### Written request:
Set down the rows word for word, starting at the last line that contains "You are a computer-use agent. Image" and continuing through the end of the rows. Leave the pictures out.

### Entries provided:
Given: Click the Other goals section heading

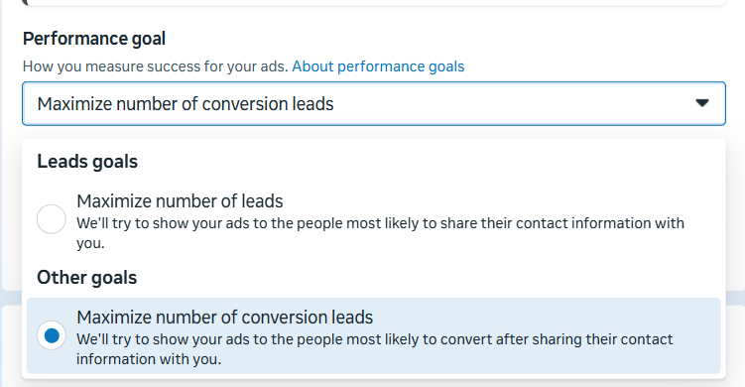Looking at the screenshot, I should pos(87,278).
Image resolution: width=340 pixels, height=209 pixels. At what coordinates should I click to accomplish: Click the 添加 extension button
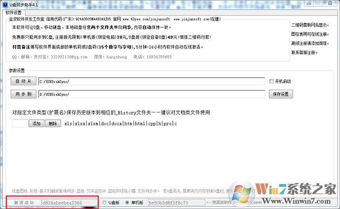[x=36, y=123]
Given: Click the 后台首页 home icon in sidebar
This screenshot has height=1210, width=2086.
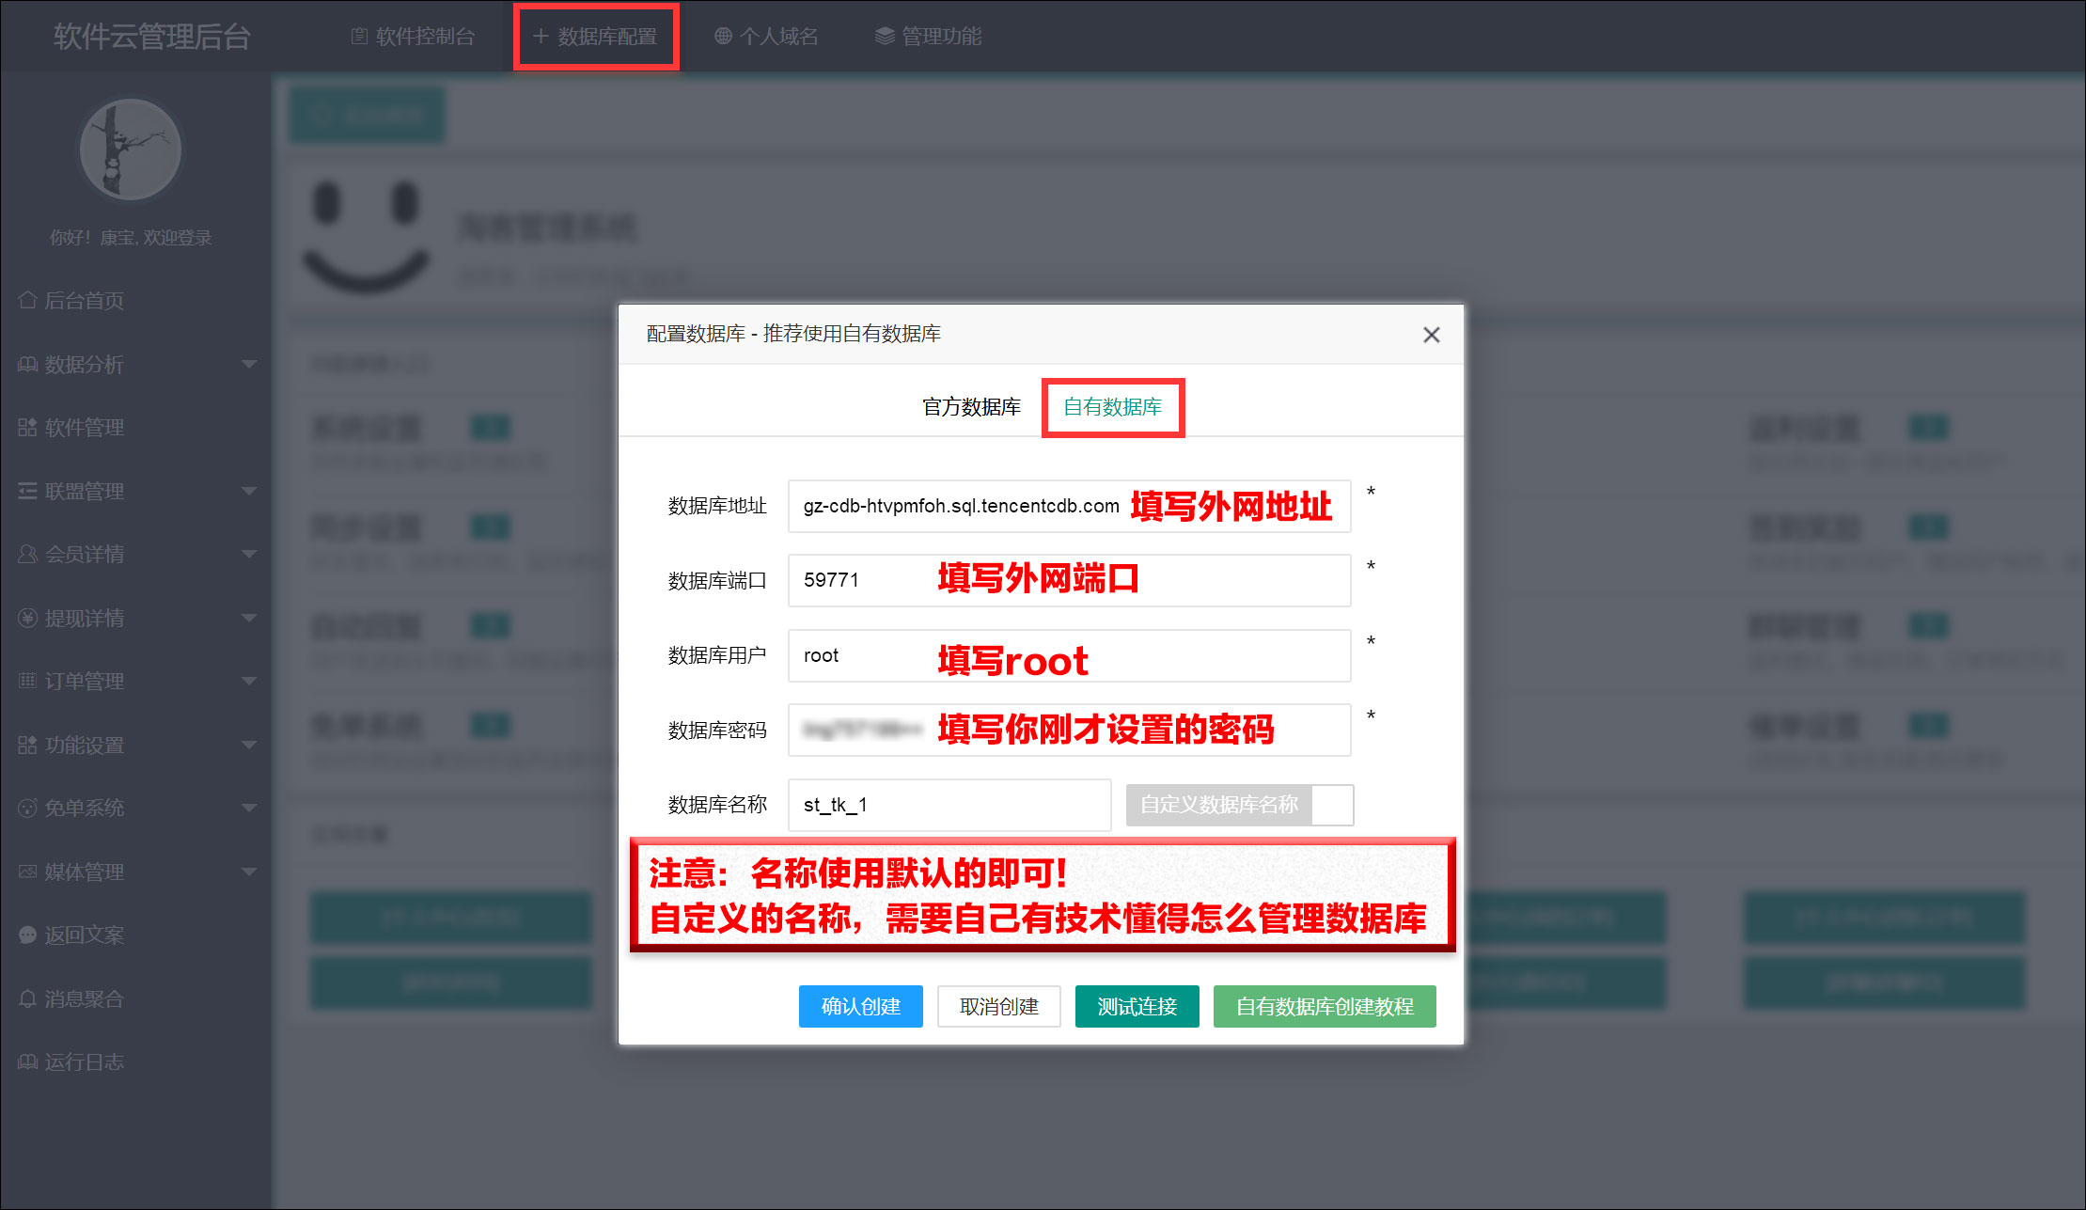Looking at the screenshot, I should [27, 301].
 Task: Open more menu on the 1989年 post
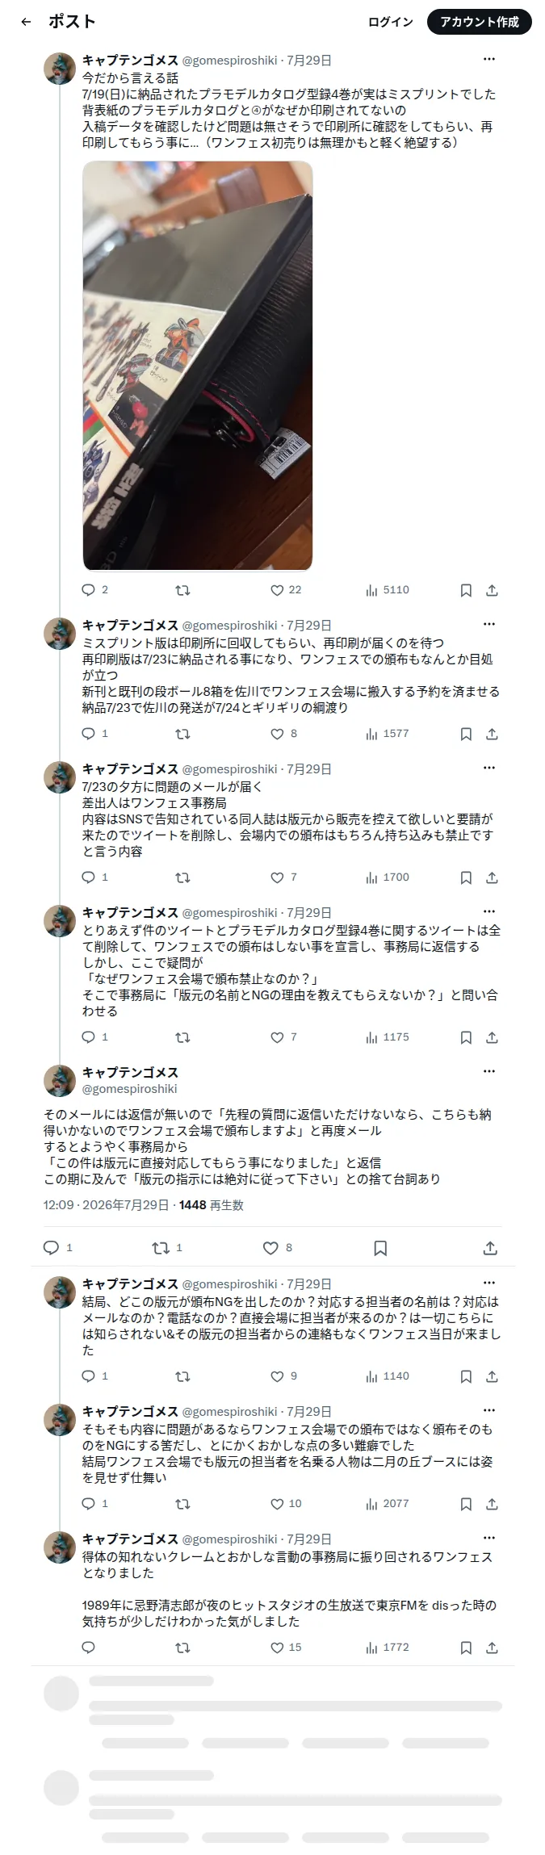coord(488,1539)
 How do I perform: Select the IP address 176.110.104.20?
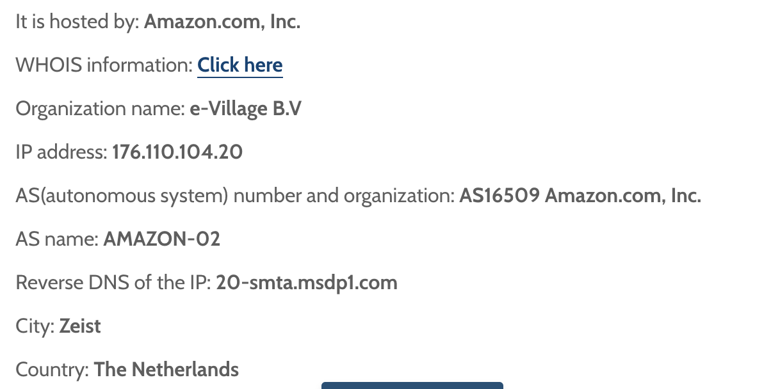click(x=177, y=152)
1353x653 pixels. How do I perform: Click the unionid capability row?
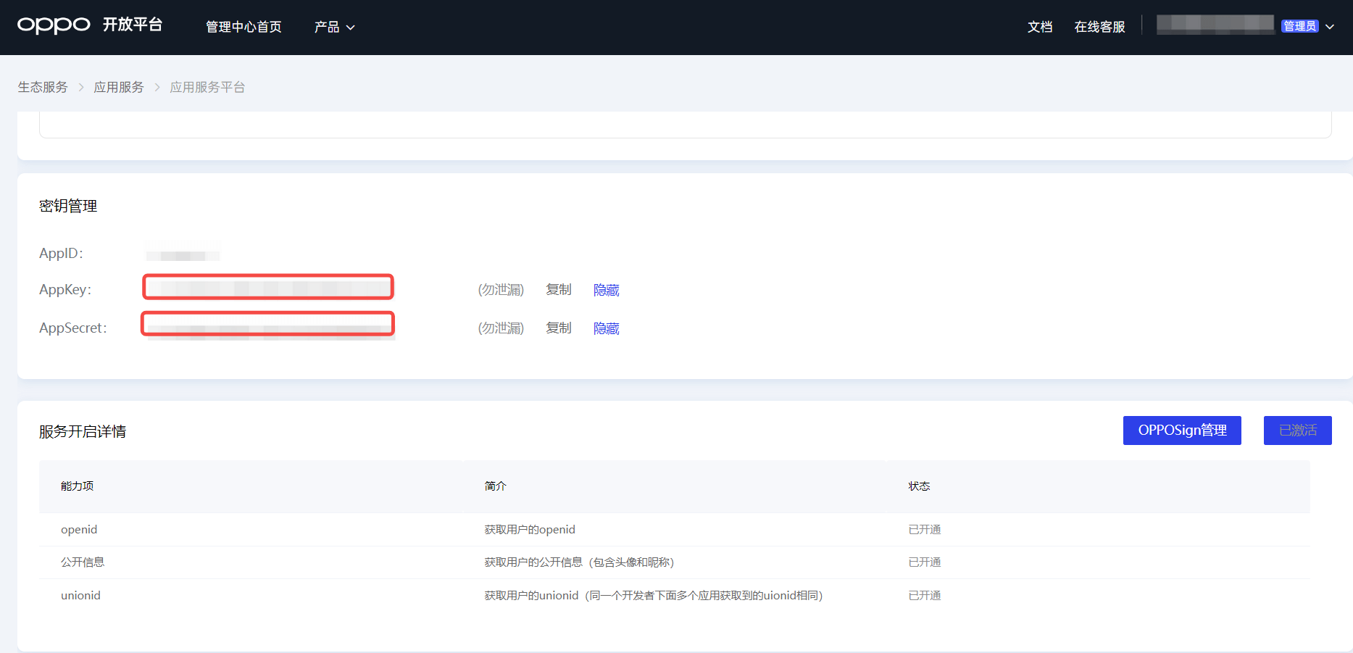[x=80, y=596]
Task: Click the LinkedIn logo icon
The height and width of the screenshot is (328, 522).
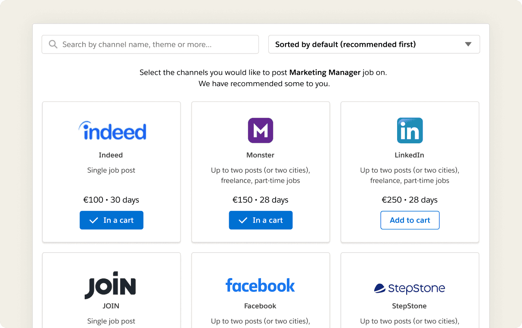Action: (410, 130)
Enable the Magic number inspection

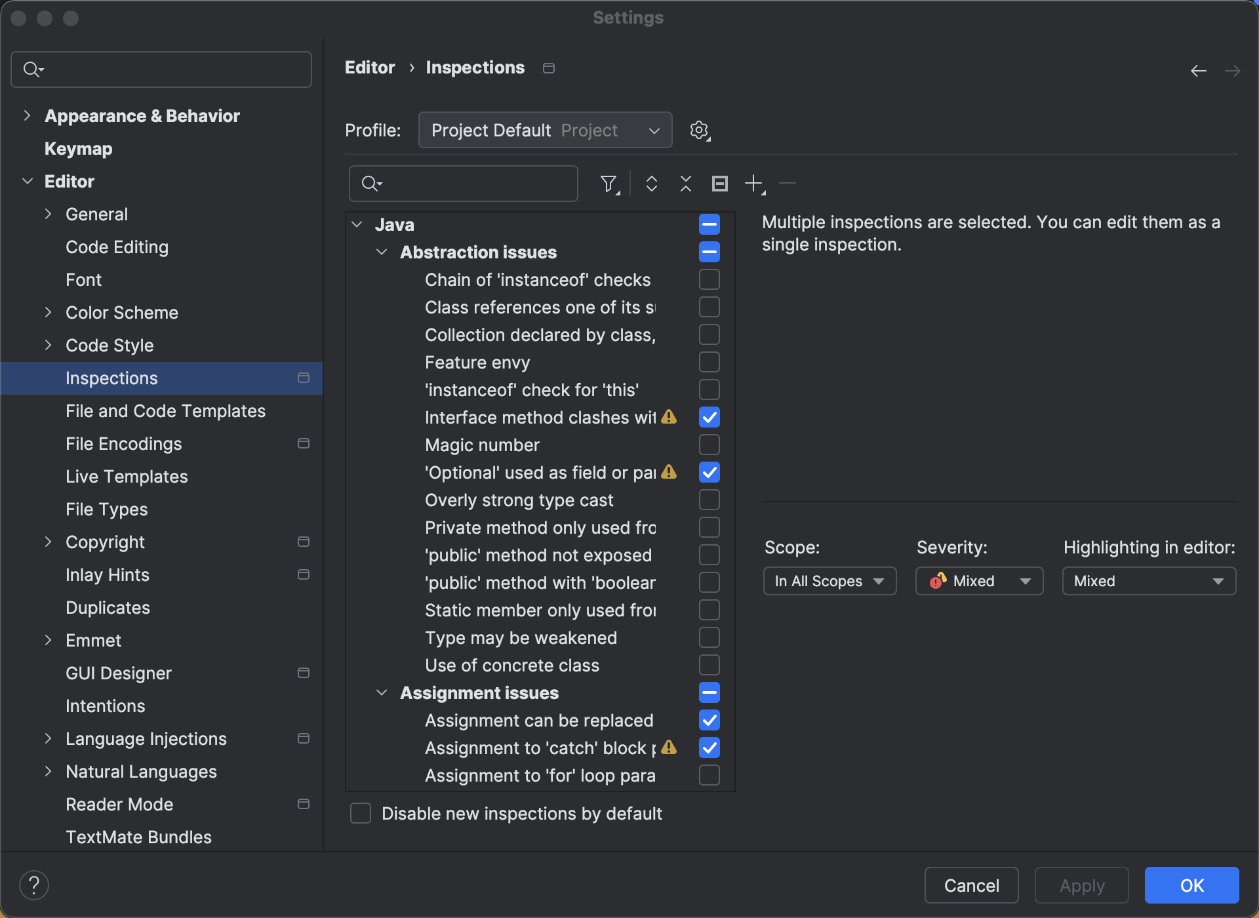709,445
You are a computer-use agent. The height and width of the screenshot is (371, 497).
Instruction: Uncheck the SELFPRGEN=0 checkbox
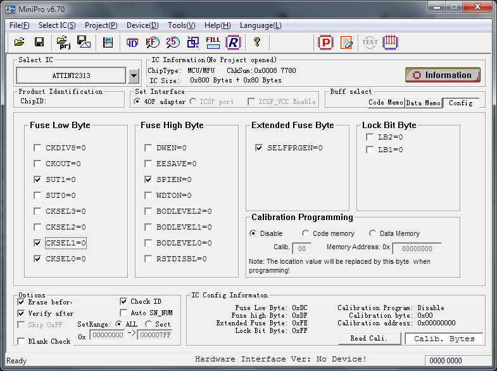259,148

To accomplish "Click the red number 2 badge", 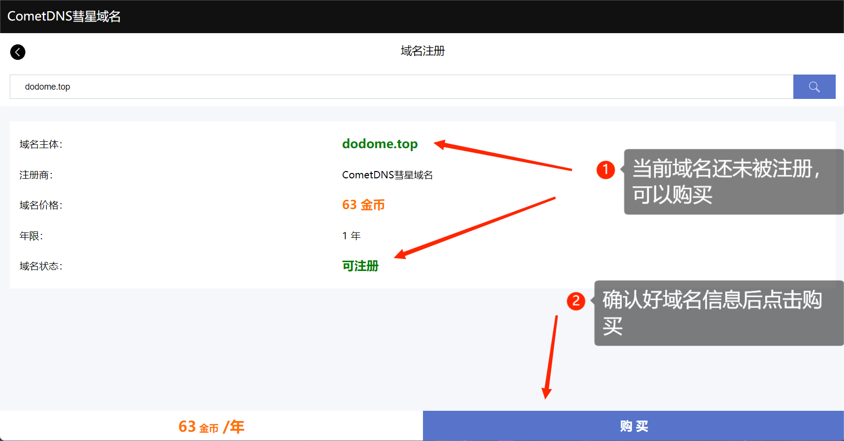I will click(575, 301).
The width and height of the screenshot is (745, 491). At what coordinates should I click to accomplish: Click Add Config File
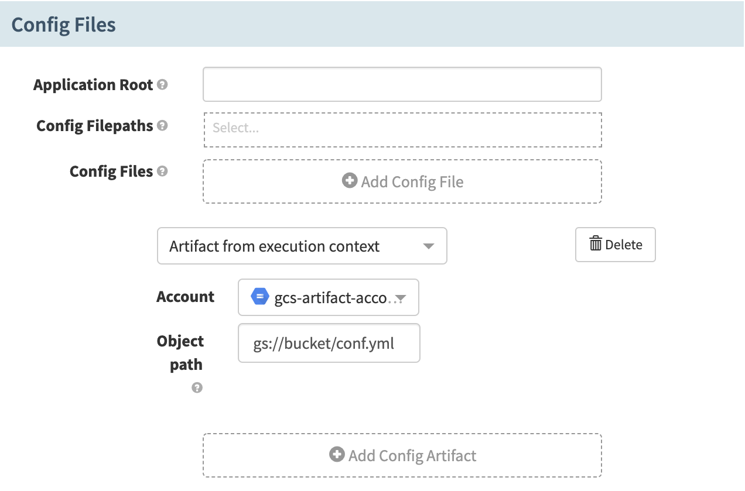402,181
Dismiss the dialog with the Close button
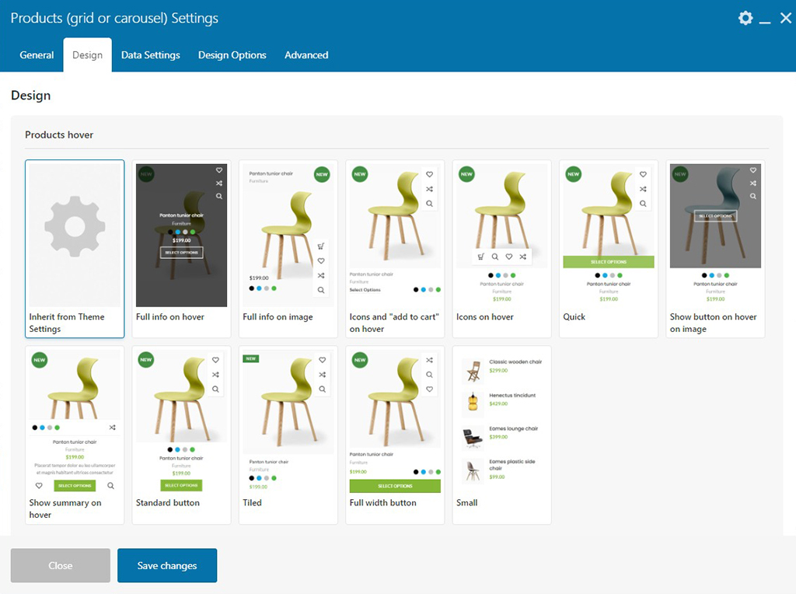The image size is (796, 594). (60, 565)
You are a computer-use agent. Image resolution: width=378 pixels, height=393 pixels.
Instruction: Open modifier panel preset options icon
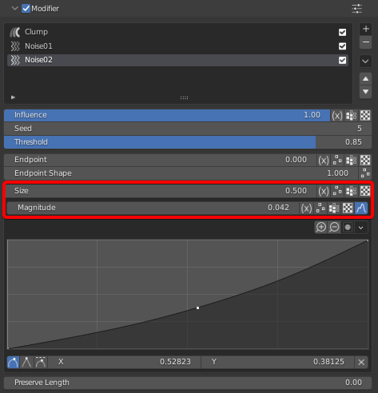click(356, 9)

### Solution below:
You are a computer-use agent. Image resolution: width=378 pixels, height=393 pixels.
Instruction: Open modifier panel preset options icon
click(356, 9)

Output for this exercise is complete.